Loving the Learners

“I’m glad those days are over,” I heard the woman say. I wasn’t trying to eavesdrop but in a closed space it’s impossible sometimes to not hear what other people are saying. She was glad the days of showing up in her child’s classroom to volunteer were over. At one point in the conversation she admitted that she teaches Religious Education once a month at her church. “And they are all unchurched, and their parents are unchurched; they don’t know anything.” It was clear from the sound of her voice this work was drudgery to her.

It struck me as very sad, sad for her and especially sad for the people entrusted to her care once a month. I thought:

1. How can you appreciate these people if all you see them is once a month? Children especially learn from people with who they have a relationship. Once a month does not a relationship make. You’re not doing anybody any favors, least of all yourself.

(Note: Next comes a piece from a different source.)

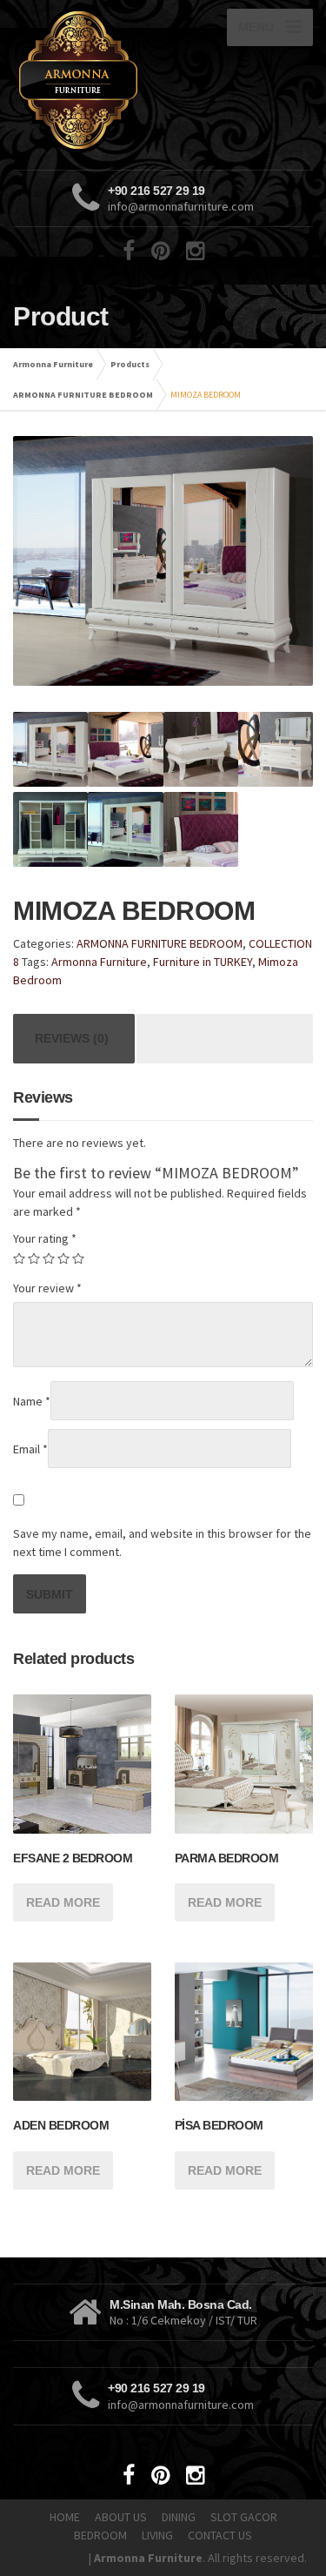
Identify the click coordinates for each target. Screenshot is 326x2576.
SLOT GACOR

2. What a lot of fun to teach people about your faith who know very little. It’s a lot like taking a friend to a place you really like. It can be exciting and invigorating for your faith as much as for the ones you teach. Maybe you need to do something to reinvigorate the joy of your faith.

Not everyone is called to teach. Even those called to teach need some time away from teaching once in awhile. What about those of us who don’t think we are called to teach? Would we be as grudging about sharing our faith? And could we do it in a manner that is empty of judgment?

It is a wonderful, gracefilled moment I experience when a person new to church life and new to Christian faith asks a question that makes it clear I’m making a lot of assumptions. Then we get to uncover together the things I’d assumed were already made plain. There are many people hungry to know more about the Christian faith, more about the Bible and they deserve to be received with respect and joy, no matter their age. I’m grateful to be part of a congregation that is able to receive people where they are in their faith journey without making them feel less than for not knowing something. I’m grateful to be part of a community of faith that while deeply rooted in history of scripture and even tradition, is not ideological and doctrinaire about what we hold dear.

When you ask someone to church, for worship or class or fellowship, you are asking them to share in the meaning of your life. If you were to take them to a favorite vacation spot on the beach or the mountains, wouldn’t you be filled with excitement and joy? What would make it possible for you to feel that way about bringing a friend to church?